The students, all participants in the 2017 Caltech Space Challenge in California, came up with their proposal for a lunar "supply station" at a time when the world seems to have a revived fervor about reaching the moon. The world has been interested in the moon long before the United States first landed there in 1969, and now it's seen as a critical part of the U.S. mission to send humans to Mars, which the Trump Administration instructed NASA to do by 2033. NASA is already working on a moon-orbiting station as its first step.

But right now, as the Caltech Space Challenge points out, spacecrafts are required to carry all the fuel they need for a mission when they leave Earth, which both weighs down rockets and requires a lot of energy during launch.

"The amount of energy it takes to get into orbit from Earth is far more than it even takes [to get] from orbit to Mars," Samuel Wald, part of the group and a Ph.D. student studying aeronautics and astronautics at MIT, said in an interview. "By increasing the velocity of the rocket a little bit, you will grow the amount of propellant you need by a lot. It's a well-known problem."

Refueling in orbit would allow for rockets to bring "more people or cargo or scientific equipment into orbit," the students wrote on Live Science.

Here's how that might work

Part of the moon's appeal comes from its massive supply of ice, which can basically be converted into rocket fuel. The students argue that they can still use solar-powered rovers to find and mine ice on the moon, even in dark craters that are absent of sunshine — they believe that installing mirrors on a crater's rim would keep the rovers running. Should their plan ever be green-lit, they imagine a future where there are multiple "small robotic moon bases" where ice is mined, converted to liquid propellant (fuel) and delivered to spacecrafts using "lunar resupply shuttles."

NASA

"The [Lunar Resupply Shuttles] would burn moon-made fuel and would have advanced guidance and navigation systems to travel between lunar bases and their target spacecraft," the students wrote on Live Science. If that works, they suggest taking things a step further and build a gas station that centralizes the whole process. The gas station would receive ice deliveries directly from the lunar resupply shuttles and convert them to fuel. Then, spacecrafts heading to Mars could stop by and fill up.

The idea of a lunar gas station isn't new — aerospace companies Lockheed Martin and Boeing are already planning one together under their joint venture, The United Launch Alliance. However, students at the Caltech Space Challenge focused on the details of how it could work.

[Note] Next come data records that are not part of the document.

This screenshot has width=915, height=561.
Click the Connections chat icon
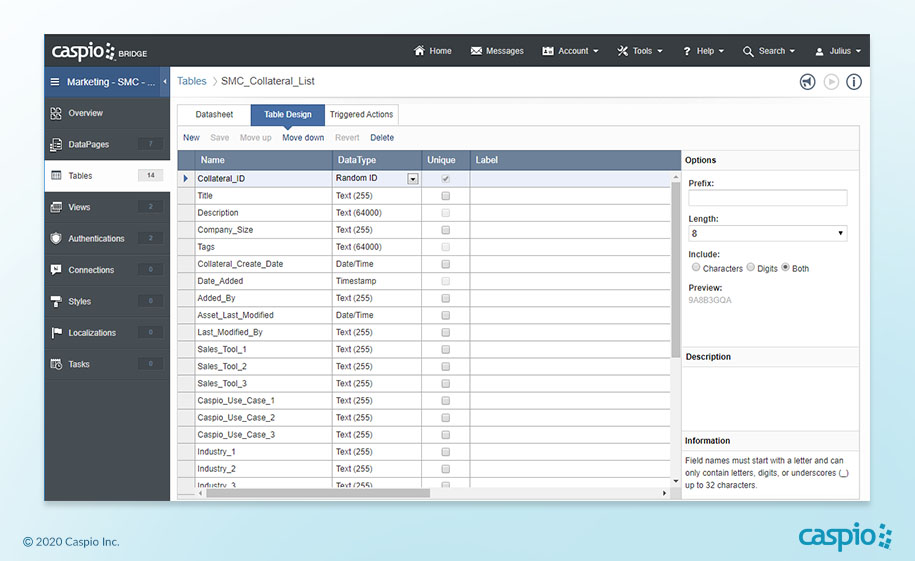[56, 270]
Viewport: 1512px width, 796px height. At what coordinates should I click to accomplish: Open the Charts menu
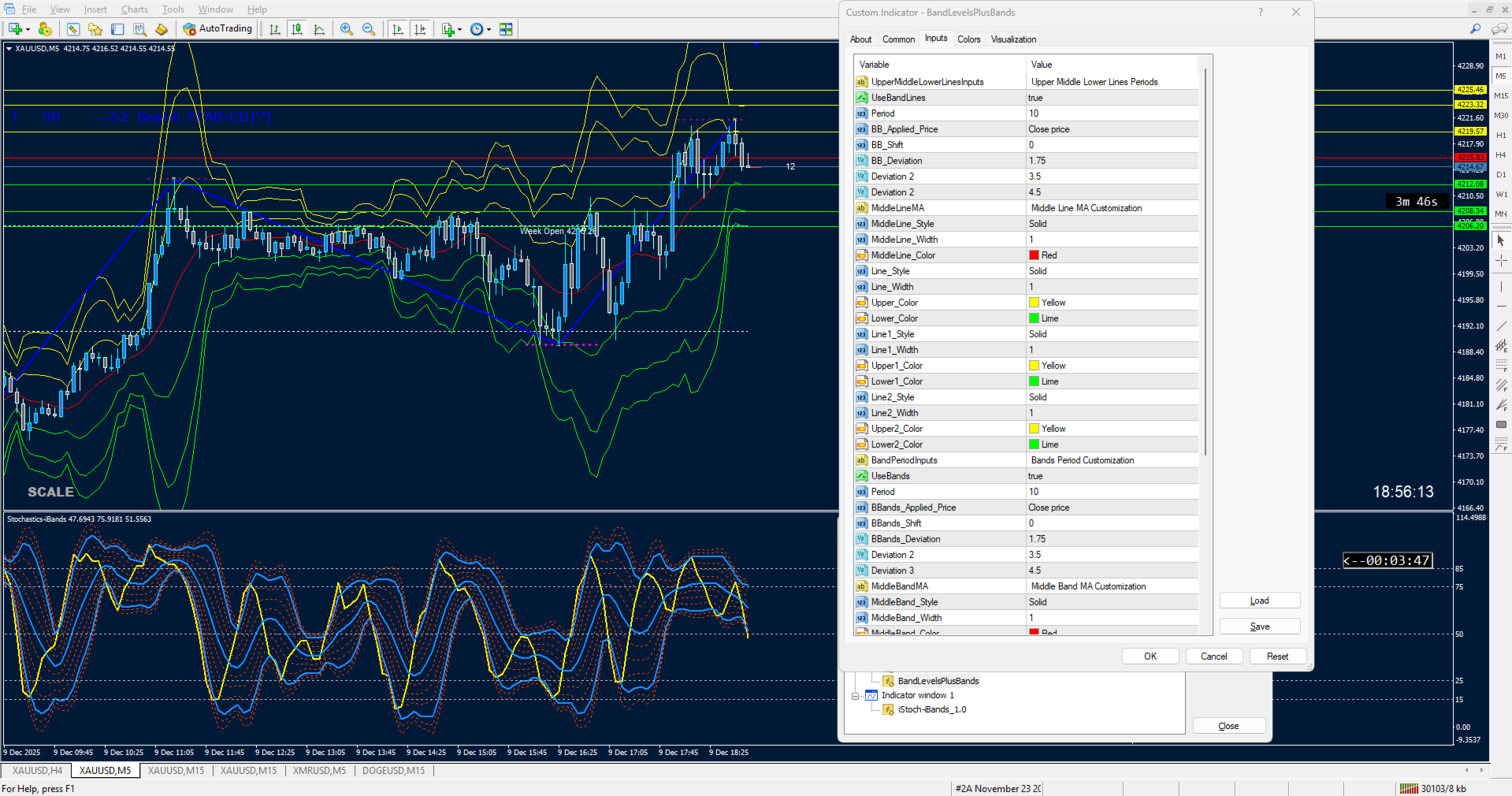tap(134, 9)
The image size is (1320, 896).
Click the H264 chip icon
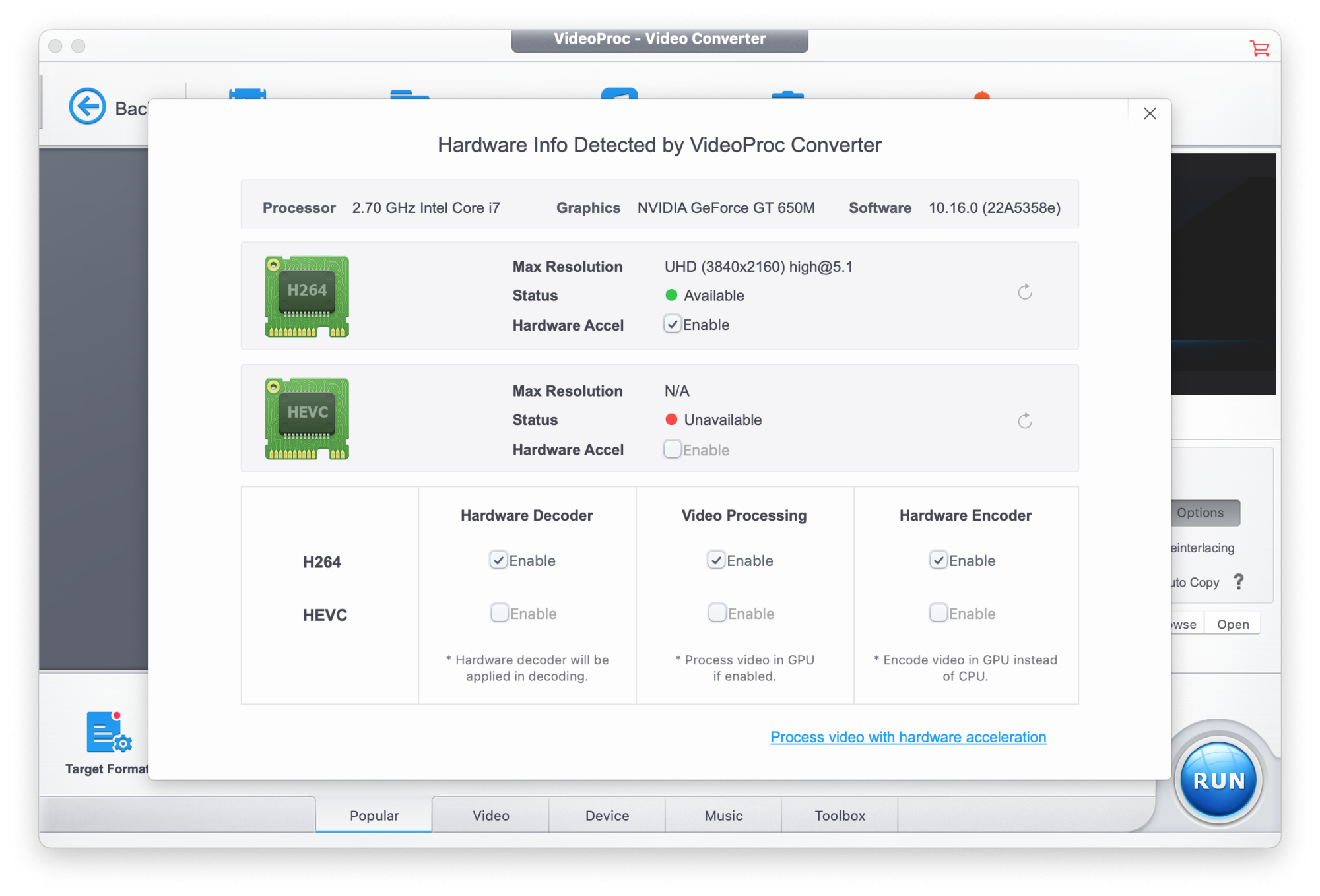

There's plenty of research that still needs to be done to execute a plan like this, Wald said. Though it was based based on existing work, there's no knowing how things would actually play out in space.

"None of it has been tested on the moon yet," he said.

Yet, with this much interested drummed up around the idea, it seems possible that stopping for gas can become an extraterrestrial norm in the near future.

"The exciting part is being able to use the moon really as a true stepping stone on the way to Mars and to get people thinking about these long-term investments instead of one-off, flag-and-footprint missions," Wald said.